Многие из прибывших министров были настроены скептически. До них дошли слухи, которые щедро сеял сэр Джон Конрой: якобы Виктория – добрая, но пустоголовая малютка, и она шагу не может ступить без присмотра любящей маменьки. Они внимательно всматривались в маленькую фигурку в черном, которая явилась без свиты, но держалась с таким достоинством.
Поклонившись пэрам, Виктория чистым, звучным голосом зачитала свою речь: «Я без колебаний полагаюсь на мудрость парламента и любовь моего народа… Моей постоянной заботой будет поддержка протестантской веры в том виде, в каком она закреплена законом».
В ее исполнении даже такая простая церемония была исполнена величия. Изредка королева роняла взгляды на премьера и лишь один раз покраснела до корней волос – когда герцоги Суссекс и Камберленд, кряхтя, преклонили перед ней колено. Все детство ее пугали дядюшками, как других малышей – гоблинами. А теперь эти чудища присягали ей на верность. Но, как заметил один из гостей, «румянец на щеках придавал ей очарование».
Как только королева вышла, по залу пробежал гул одобрения. То, что произошло, иначе, как чудом, не назовешь: после безумного короля, гонявшегося за фрейлинами по парку, после двоеженца Георга и Билли-дурачка с ананасом вместо головы, англичане узрели истинного монарха. Дождались!
Герцог Веллингтон умилялся: «Будь она моей дочерью, я и то не мог бы желать, чтобы она справилась лучше!» Сэр Роберт Пиль, новый лидер партии тори, был впечатлен ее «глубоким пониманием своей роли, скромностью и в то же время непреклонностью» (пройдет год, и из-за ее непреклонности он будет рвать на себе волосы).

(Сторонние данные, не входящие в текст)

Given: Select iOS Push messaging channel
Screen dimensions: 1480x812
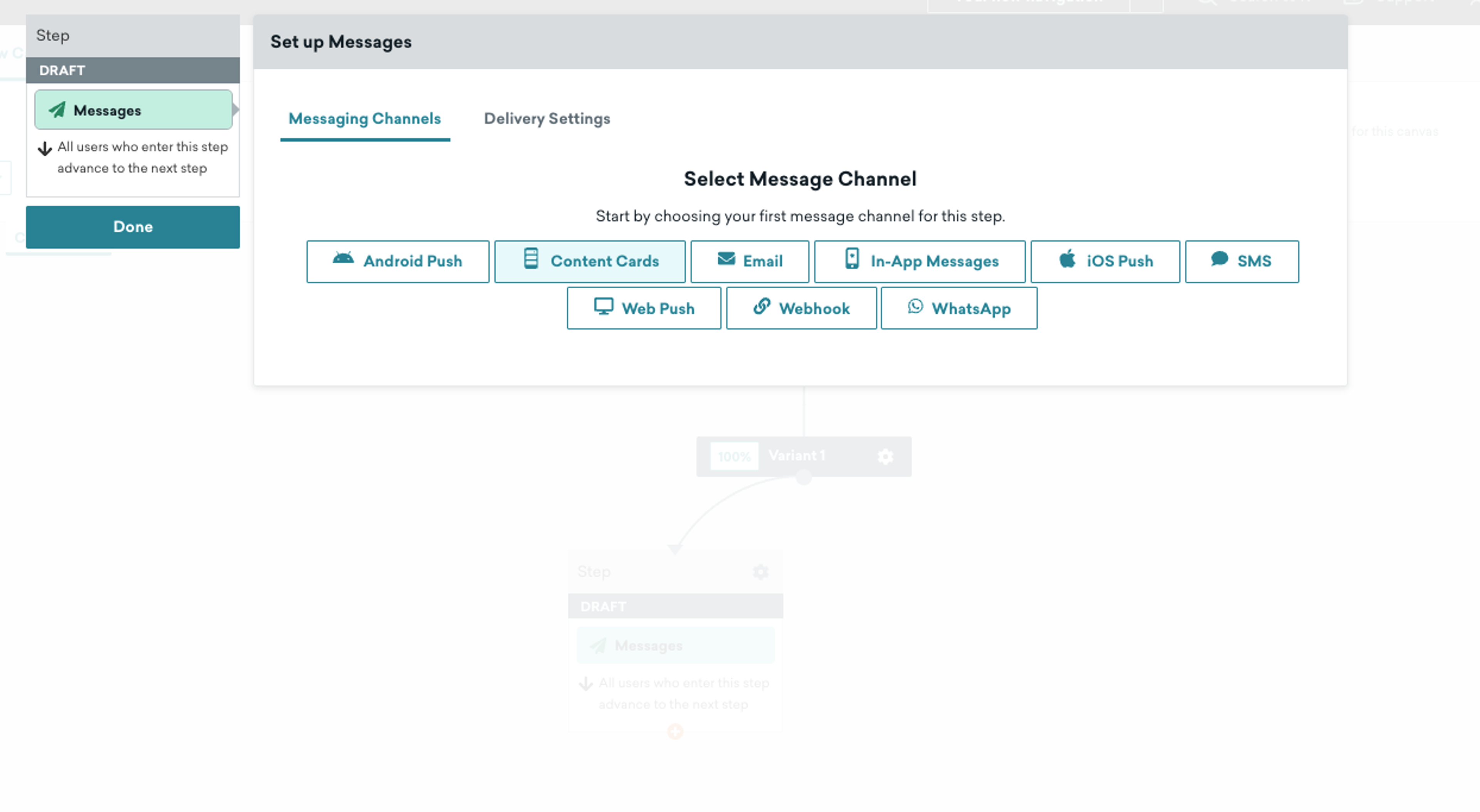Looking at the screenshot, I should click(1107, 261).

Остаток дня был посвящен аудиенциям. Молодая королева вновь приняла Мельбурна, который с того дня зачастит в ее гостиную, а также министра внутренних дел лорда Расселла, архиепископа Кентерберийского и своего главного шталмейстера лорда Альбермарла. Доктор Кларк, лечивший ее во время тяжкой болезни, был назначен придворным медиком. Раздавая награды друзьям, Виктория не забывала про врагов. Весь день ее мучил вопрос: как поступить с ненавистным Конроем? В Красную гостиную он допущен не был.
Пока министры целовали белую ручку королевы, сэр Джон скрипел пером, излагая свои запросы. Восемнадцать лет службы тянули на 3000 фунтов годового дохода, крест ордена Бани и звание пэра. «Да это же переходит все границы! – восклицал лорд Мельбурн, несколько раз роняя документ. – Что за неслыханная наглость!» В то же время он понимал, что от таких людей, как Конрой, легко не отделаешься. Стокмар предложил компромисс: дать Конрою денег, а в придачу самый завалящий титул баронета. Королева была согласна наградить своего недруга, рассчитывая, что в качестве ответной любезности он исчезнет с глаз долой. Но сэр Джон продолжал докучать ей исподтишка. Он и не думал покидать насиженное место, тем более что герцогиня цеплялась за него, как за спасательный круг. Затаившись в Кенсингтоне, Конрой ждал новой возможности проявить себя.
День, когда Виктория проснулась королевой, стал поворотным в ее отношениях с матерью. «До восемнадцати лет я не знала в жизни счастья», – признавалась Виктория и, обретя его, не желала делиться им ни с кем. Особенно с матерью. Она с азартом обрывала все ниточки, за которые столько лет дергала ее герцогиня. Первый указ королевы – перенести ее кровать из материной спальни. В ту ночь она впервые спала одна и превосходно выспалась.
И 20 июня, и в последующие дни герцогиня пыталась пробиться к дочери, но встречала неминуемый отказ. Даже ужинали они порознь. Хочется поговорить? Пусть попросит аудиенции, как и прочие подданные британской короны.